— Eh ! jeune homme, qu’est-ce que tu fabriques ici ?
La personne à qui s’adressait cette rude question était, un enfant blond et délicat, dont l’âge ne paraissait pas dépasser neuf ou dix ans. Avant d’être ainsi interpellé, il se tenait solitaire, assis sur un banc dans un coin retiré de la cour de récréation. Au premier coup d’œil, il était aisé de voir que, ce n’était pas un être vulgaire.
Les lèvres de l’enfant tremblèrent, mais il ne répondit pas : il sembla chercher une réponse, dont les mots ne voulaient pas venir.
— Au moins, dis-nous ton nom ?
— Percy Wynn[1], Monsieur.
La voix était claire et argentine. Le nom fut accueilli par un murmure de dérision de la part des suivants de Richards[1].
— Percy Wynn ! Percy Wynn ! répéta le chef d’un ton qu’il croyait spirituel, quel joli nom ! N’es-tu pas de mon avis ?
— Oh ! que oui, répondit Percy.
Les enfants éclatèrent de rire. Percy comprit qu’on se moquait de lui, le sang afflua vers ses joues, il devint écarlate.
Oh ! là, là ! m’écria Martin Peters[1] ; un petit fluet à visage de fouine, quel soleil ! comme il rougit ! c’est une fille. À défaut de force physique, Peters avait une langue méchante.

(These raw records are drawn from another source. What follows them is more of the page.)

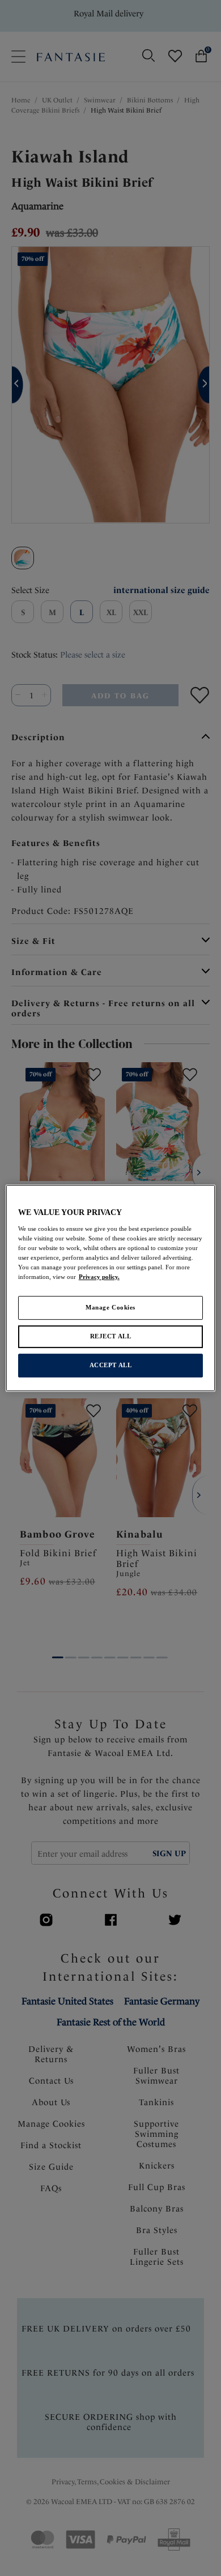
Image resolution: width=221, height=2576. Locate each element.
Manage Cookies (110, 1307)
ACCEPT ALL (111, 1365)
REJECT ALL (110, 1336)
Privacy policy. (99, 1276)
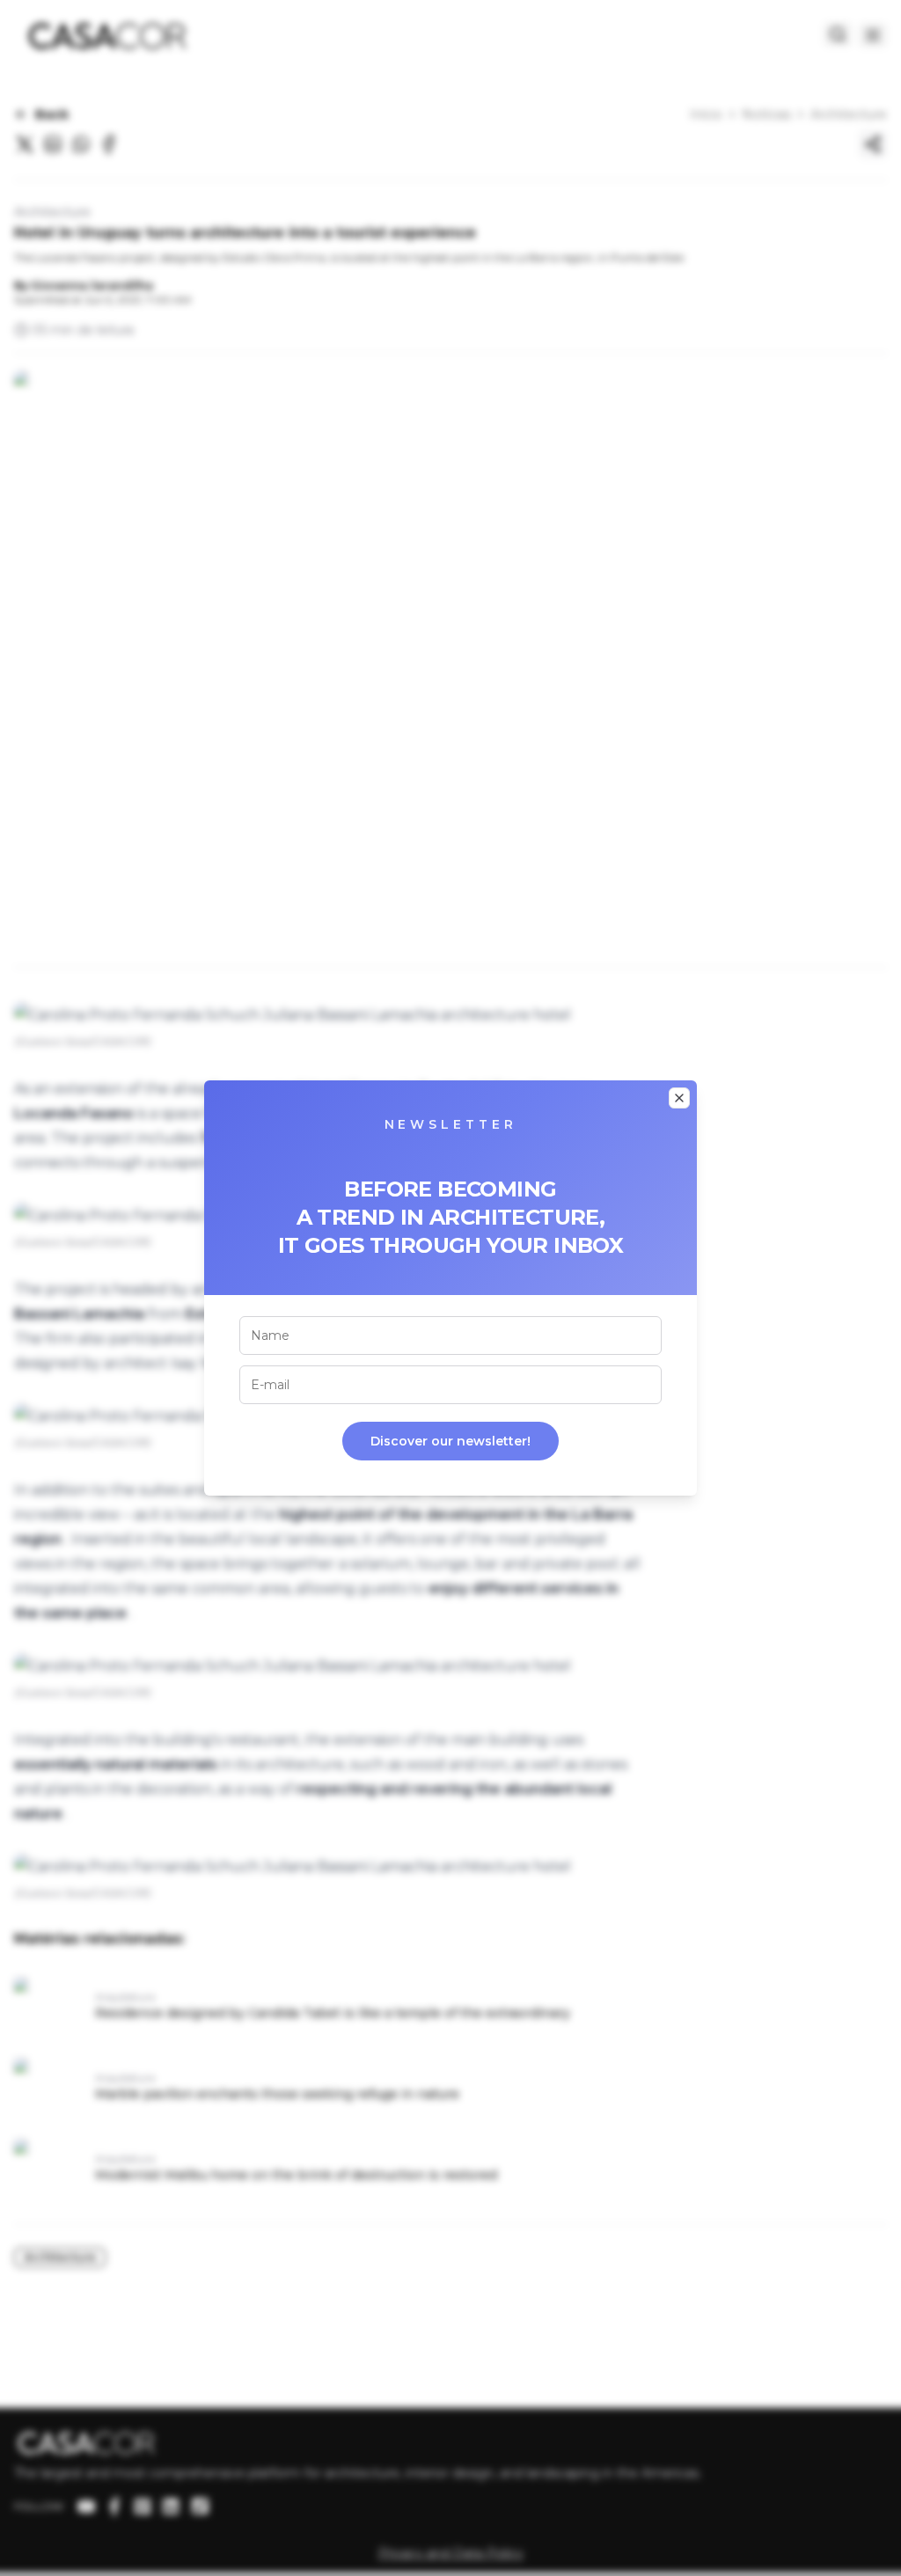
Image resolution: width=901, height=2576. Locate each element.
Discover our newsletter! (450, 1441)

Un autre rire se fit entendre et Percy, se voyant le point de mire d’une vingtaine d’yeux mauvais, qui rayonnaient de son embarras, rougit encore plus et, se levant, essaya de se frayer un passage et d’échapper à la pénible obsession de ses bourreaux.

Mais Richards le saisit violemment par le bras.
— Pas si vite, Percy.
— Je vous en prie, laissez-moi partir, j’ai besoin d’être seul.
— Pas du tout, assieds-toi. J’ai à te poser quelques questions.
Et Richards le fit brusquement retomber sur son siège.
— Mon cher Percy, sais-tu où tu coucheras ce soir ?
— Oui, Monsieur, en haut dans le… dortoir, je crois que c’est bien le nom. Le surveillant m’a montré ma place il y un quart d’heure.
— Très bien. Mais comme tu es nouveau, il faut que je t’apprenne les usages. Ce soir, dès que tu seras couché, — et il faudra te dépêcher, — tu diras à haute voix : « Éteignez la lampe, Monsieur le surveillant, je suis au lit. »
Les auditeurs et admirateurs de Richards prirent une expression de gravité affectée… Le mensonge, voilà le niveau du comique qui leur convenait.
— Vraiment, il faut dire, cela ? dit Percy. Excusez-moi Monsieur, un autre ne pourrait-il prendre ma place ?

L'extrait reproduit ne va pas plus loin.